Pursuant to the Purchase Agreement, Triton will purchase 354,988 shares of restricted common stock for $25,000 and upon effectiveness of a registration statement registering the shares of Common Stock, the Company will be able to close on the sale of up to $2 million of Common Stock, subject to the Nasdaq 19.99% limitation. The purchase price of the Common Stock will be 75% of the lowest traded price of the Common Stock five (5) business days prior to a closing. The Company intends to use the net proceeds received from the Purchase Agreement for ongoing commercial activities as well as general corporate purposes and working capital.
The Purchase Agreement contains customary representations and warranties, agreements and obligations, conditions to closing and termination provisions. The foregoing descriptions of terms and conditions of the Purchase Agreement do not purport to be complete and are qualified in their entirety by the full text of the form of the Purchase Agreement, which is attached hereto as Exhibit 10.1.
Item 3.02 Unregistered Sales of Equity Securities.
The information in Item 1.01 regarding the issuance of the shares of Common Stock is hereby incorporated herein by reference.
Item 5.02 Departure of Directors or Certain Officers; Election of Directors; Appointment of Certain Officers; Compensatory Arrangements of Certain Officers.
On April 2, 2025, the Board (the “Board”) of Directors of the Company appointed Jeffrey Cohen, M.D. as a director of the Company.

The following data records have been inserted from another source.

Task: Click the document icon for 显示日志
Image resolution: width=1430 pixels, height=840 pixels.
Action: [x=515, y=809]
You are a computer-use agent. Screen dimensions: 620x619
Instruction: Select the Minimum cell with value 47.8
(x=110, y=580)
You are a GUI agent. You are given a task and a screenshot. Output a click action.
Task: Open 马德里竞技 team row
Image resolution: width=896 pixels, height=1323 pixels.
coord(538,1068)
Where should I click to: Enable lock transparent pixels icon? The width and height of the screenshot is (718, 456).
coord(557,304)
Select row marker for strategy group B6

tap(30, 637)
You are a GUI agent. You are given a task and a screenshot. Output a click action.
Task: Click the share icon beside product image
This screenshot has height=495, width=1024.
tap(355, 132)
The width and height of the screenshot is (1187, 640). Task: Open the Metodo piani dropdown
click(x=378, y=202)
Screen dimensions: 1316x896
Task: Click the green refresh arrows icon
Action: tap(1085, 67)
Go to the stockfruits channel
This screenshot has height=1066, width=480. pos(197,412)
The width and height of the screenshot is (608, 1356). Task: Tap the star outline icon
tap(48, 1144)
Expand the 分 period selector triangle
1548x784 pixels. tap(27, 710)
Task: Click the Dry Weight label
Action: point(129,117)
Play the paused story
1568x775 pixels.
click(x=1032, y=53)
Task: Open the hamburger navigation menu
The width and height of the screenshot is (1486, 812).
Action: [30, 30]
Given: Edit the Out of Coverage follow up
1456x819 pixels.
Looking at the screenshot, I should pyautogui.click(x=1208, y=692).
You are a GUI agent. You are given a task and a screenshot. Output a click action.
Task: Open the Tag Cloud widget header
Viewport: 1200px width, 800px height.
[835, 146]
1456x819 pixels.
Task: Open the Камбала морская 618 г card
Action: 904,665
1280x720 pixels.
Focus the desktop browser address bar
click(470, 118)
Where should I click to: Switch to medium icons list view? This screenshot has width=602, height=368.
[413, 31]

Dr. Cohen has been a practicing physician at Allegheny Health Hospital since 1985 and at Allegheny Health Network since its formation in 2011. Since 2020, he has served as the Chief Physician Executive, Community Health and Innovation for AHN-Allegheny General, where he also served as President from 2016-2020. With more than forty years as a practicing urologist, Dr. Cohen is an expert in robot-assisted surgery. He graduated in 1976 from Syracuse University with a BS in Biology and received his medical degree from SUNY – Upstate Medical Center in 1979. Dr. Cohen completed a residency in urology at Case Western Reserve in 1984 and a fellowship in urology at The M.D. Anderson Cancer Center.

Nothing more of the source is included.